TASK TO CARRY OUT.
Copy out the passage on UK debt collection guidance word for word, from its first sentence to its last.

EXERCISE PASSAGE.
##########

The law in the United Kingdom is rather behind many other countries in terms of debt collection legislation in that, as yet, it does not have a specific debt collection act pertaining to debt recovery.
However, the Office of Fair Trading (OFT) has a publication called “Debt Collection Guidance” which was originally published in July 2003 and updated in 2006. In 2011 the OFT, following a period of consultation, again updated this publication.
The original guidance was issued because the OFT, under the Consumer Credit Act 1994, has a duty to make sure that licences for debt collection are only given to those people or organisations who are deemed fit to hold them. This also applies to the retention of those licences.
The updated guidance, though not in itself a debt collection act enshrined in UK law, sets out the standards that are expected of any business involved in recovering consumer credit debts. These businesses include traditional debt collectors, tracing agents and banks.
There are a number of unfair or improper business practices that debt collectors must avoid. These include the use of social networking sites such as Twitter or Facebook to get in contact with debtors. Additionally, businesses should avoid contacting debtors at inappropriate locations or at unreasonable times. An inappropriate location may be a hospital, where the debtor is a patient. An unreasonable time may be late at night, or very early in the morning.

##########

RECORDS.

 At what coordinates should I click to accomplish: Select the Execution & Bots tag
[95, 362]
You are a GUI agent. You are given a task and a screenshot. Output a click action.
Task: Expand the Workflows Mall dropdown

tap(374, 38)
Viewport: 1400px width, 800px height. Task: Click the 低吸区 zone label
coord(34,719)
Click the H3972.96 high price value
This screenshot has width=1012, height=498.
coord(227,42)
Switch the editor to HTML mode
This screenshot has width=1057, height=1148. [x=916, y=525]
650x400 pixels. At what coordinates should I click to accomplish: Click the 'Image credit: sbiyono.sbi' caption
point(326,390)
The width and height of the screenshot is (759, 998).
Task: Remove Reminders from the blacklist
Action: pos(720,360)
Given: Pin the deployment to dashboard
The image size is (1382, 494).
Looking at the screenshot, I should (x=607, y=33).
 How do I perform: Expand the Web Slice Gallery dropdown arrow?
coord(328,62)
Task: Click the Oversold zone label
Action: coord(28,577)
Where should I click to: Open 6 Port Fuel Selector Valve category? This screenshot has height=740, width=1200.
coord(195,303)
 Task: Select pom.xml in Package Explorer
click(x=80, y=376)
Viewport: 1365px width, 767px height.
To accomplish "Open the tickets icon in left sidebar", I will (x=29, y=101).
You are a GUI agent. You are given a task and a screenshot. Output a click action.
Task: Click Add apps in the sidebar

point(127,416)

##########

EXERCISE RESPONSE.
The law in the United Kingdom is rather behind many other countries in terms of debt collection legislation in that, as yet, it does not have a specific debt collection act pertaining to debt recovery.
However, the Office of Fair Trading (OFT) has a publication called “Debt Collection Guidance” which was originally published in July 2003 and updated in 2006. In 2011 the OFT, following a period of consultation, again updated this publication.
The original guidance was issued because the OFT, under the Consumer Credit Act 1994, has a duty to make sure that licences for debt collection are only given to those people or organisations who are deemed fit to hold them. This also applies to the retention of those licences.
The updated guidance, though not in itself a debt collection act enshrined in UK law, sets out the standards that are expected of any business involved in recovering consumer credit debts. These businesses include traditional debt collectors, tracing agents and banks.
There are a number of unfair or improper business practices that debt collectors must avoid. These include the use of social networking sites such as Twitter or Facebook to get in contact with debtors. Additionally, businesses should avoid contacting debtors at inappropriate locations or at unreasonable times. An inappropriate location may be a hospital, where the debtor is a patient. An unreasonable time may be late at night, or very early in the morning.